But devolution only works when the two governments are pulling roughly in the same direction, with a shared interest in successful outcomes. There is little evidence of that at present but surely the prize at stake is so enormous that it would be utterly irresponsible to squander it because Edinburgh and Whitehall won’t talk civilly to one another?
We urgently need an alignment of objectives in purely practical terms. This is not – or at least should not be – a competition but a joint effort to turn these shared objectives and vast sums of public money into tangible outcomes in terms of industrial opportunities and large numbers of good, well-paid jobs throughout Scotland.
We know the record so far has been abysmal. The Scottish countryside is littered with wind turbines, hardly a single one of them manufactured here. So far, offshore wind is going the same way – multi-billion projects in Scottish waters with minimal returns for the Scottish supply chain or coastal communities. BiFab has become shorthand for the miserable absence of public policy which could have ensured years of work In Fife and Lewis.
So will things be different in future? Clean hydrogen, carbon capture and storage (CCS), zero-carbon transport and offshore wind are all key pillars of Boris Johnson’s 10 Point Plan, backed by £12 billion in Government investment. Scotland should be well placed to benefit under each heading but only if the planning is done now.
Offshore wind is the biggest ticket item and the most plausible because the technology exists. The UK Government states: “By 2030 we plan to quadruple our offshore wind capacity so as to generate more power than all our homes use today, investing to bring new jobs and growth to our ports and coastal regions”.
It continues: “Our target could encourage £20bn of private investment into the UK” That’s a heady number and there are 17 designated sites around the Scottish coast to share in it. But how much of the work lands here is entirely dependent on investment in “ports and coastal regions” – the kind of public investment that did not take place at BiFab or anywhere else. Where is the strategy now for making that happen?
I noticed in SSE’s annual report that they were blaming the contracts for difference system for slimming down margins on offshore wind to the point at which the domestic supply chain was uneconomic to use. Frankly, I do not believe a word of it since the profitability of offshore wind remains eye-watering.
But what this kind of argument confirms is that unless the requirement to source a certain proportion of the contract value in the local supply chain is written in tablets of stone, then it simply will not happen. There will always be a reason not to – i.e. it’s cheaper to do it somewhere else.
This is clearly an area of policy in which the UK and Scottish Governments have a shared interest. The money must be invested in the infrastructure and facilities which create capacity to do the work. Then the terms of offshore leases should do the rest.
If the two governments create the proper framework, there will be no gaps to fall through – but if there are, the billions of offshore wind investment will continue to float off to the four corners of the earth.

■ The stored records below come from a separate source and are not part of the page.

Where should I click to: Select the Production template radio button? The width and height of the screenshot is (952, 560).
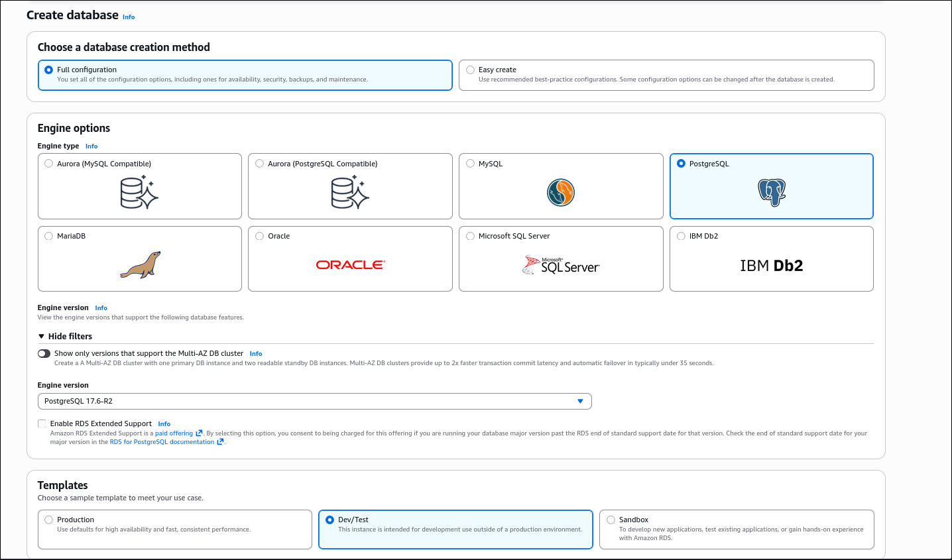49,520
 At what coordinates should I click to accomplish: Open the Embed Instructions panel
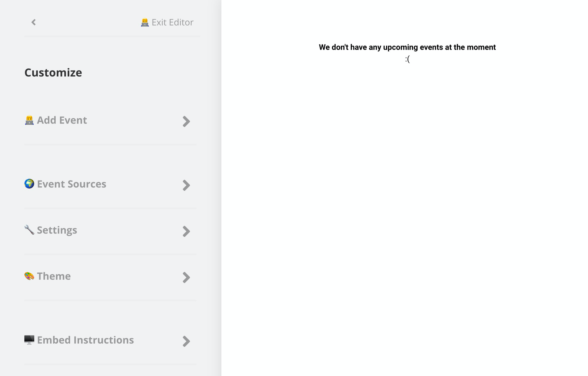(109, 340)
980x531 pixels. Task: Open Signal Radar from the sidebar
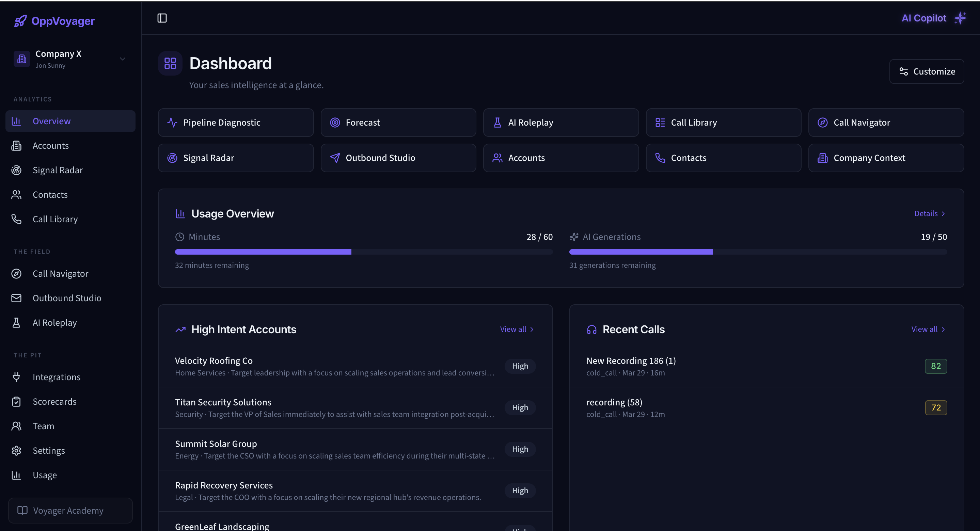pos(57,170)
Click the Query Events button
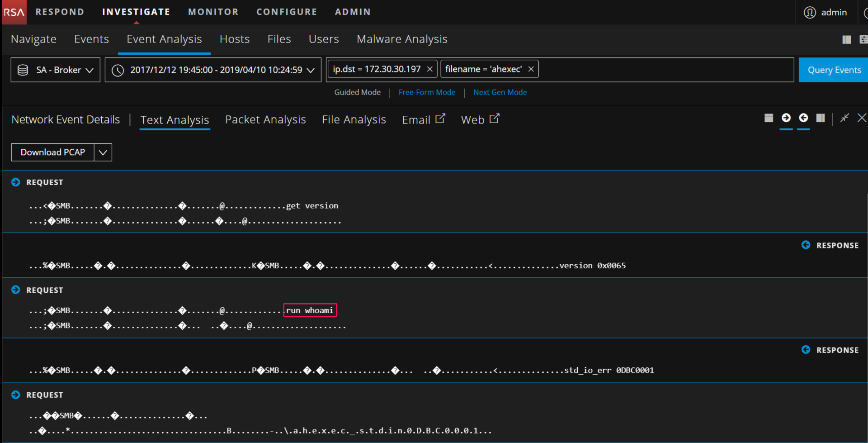 click(x=834, y=70)
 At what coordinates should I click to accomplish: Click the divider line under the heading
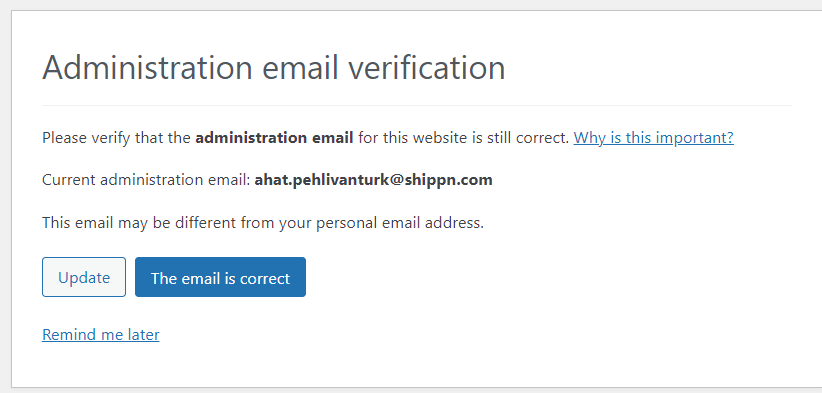417,105
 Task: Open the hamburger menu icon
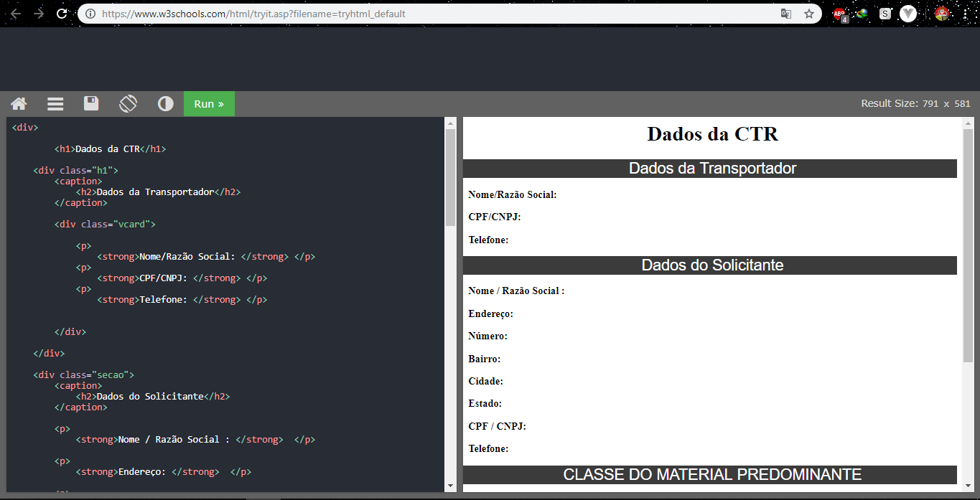[x=55, y=104]
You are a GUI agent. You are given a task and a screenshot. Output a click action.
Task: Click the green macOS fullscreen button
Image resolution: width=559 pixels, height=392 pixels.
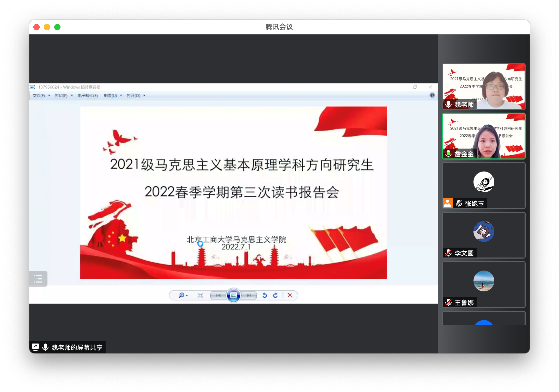coord(57,27)
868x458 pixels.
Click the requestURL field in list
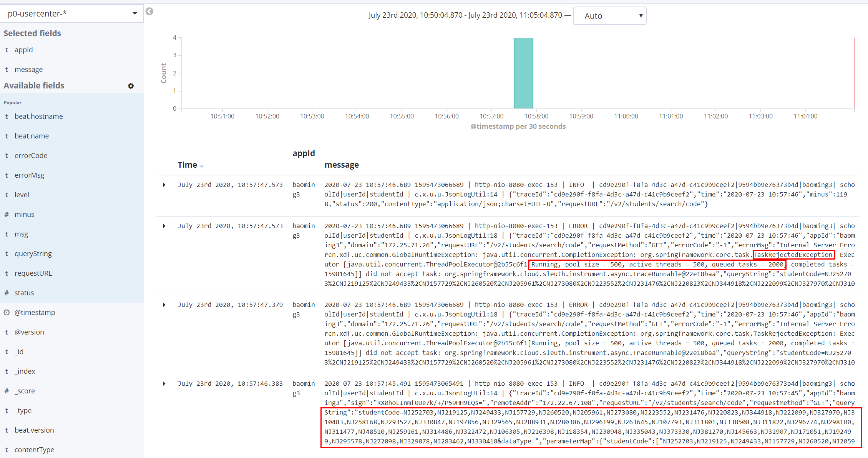tap(33, 273)
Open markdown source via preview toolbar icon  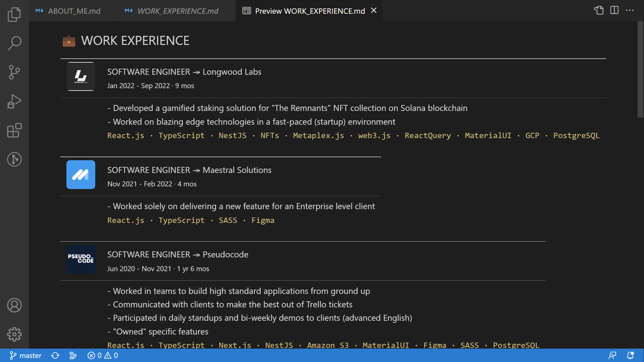point(599,10)
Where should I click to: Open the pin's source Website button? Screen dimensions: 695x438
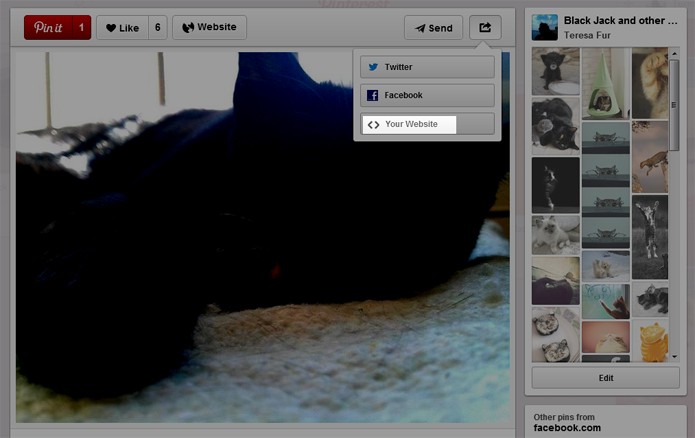(209, 27)
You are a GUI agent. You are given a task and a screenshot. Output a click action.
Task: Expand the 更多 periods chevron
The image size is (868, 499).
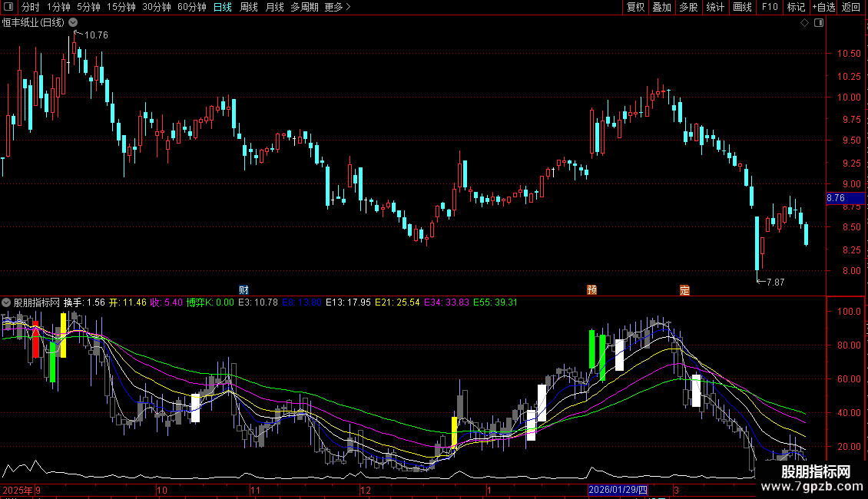tap(348, 7)
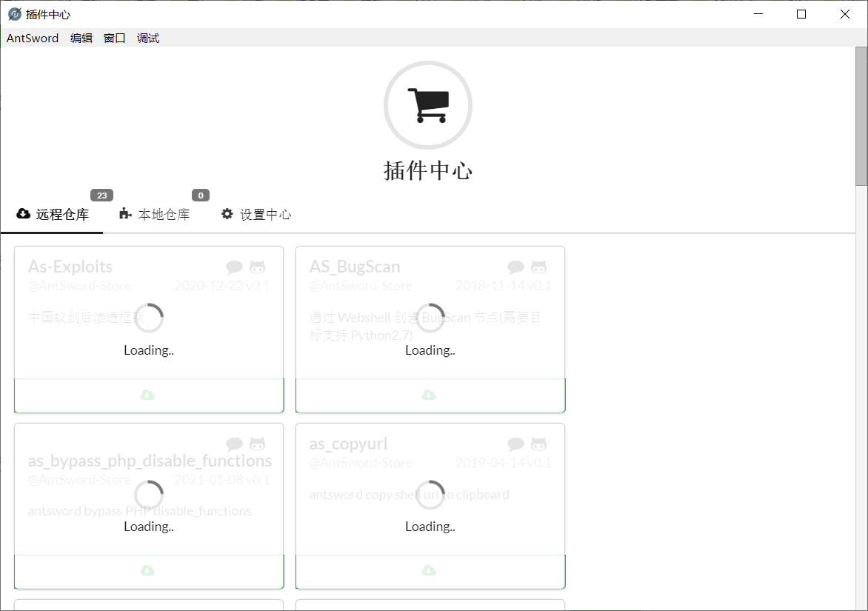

Carbon capture and storage has been talked about for decades but remains only an aspiration. Most of the impetus on this has to come from the UK Government so there is no point including it in Johnston’s plan unless they are going to facilitate it.
That brings me to a recent report from the Offshore Renewable Energy Catapult and OGTC, which offers a plan for a Net Zero North Sea if the sectors work together and invest in technologies including floating offshore wind, green and blue hydrogen and CCS.
But my own stark warning is also reflected there: “Failure to act now, with a clear vision, risks the UK rapidly becoming a buyer – rather than a supplier – of green energy, green technology and green jobs – leaving huge economic value on the table”.
Compared to energy, there is probably no sector in which responsibilities are so evenly spread between both governments. The potential for a synergised, effective approach is real. But so, as we know all too well, is the potential for stand-offs and blame-shifting.
That choice needs to be made now for there is no time to waste. So please, set aside the differences and create a transparent, unified approach to delivering the green economic recovery in Scotland. We’re sure going to need it.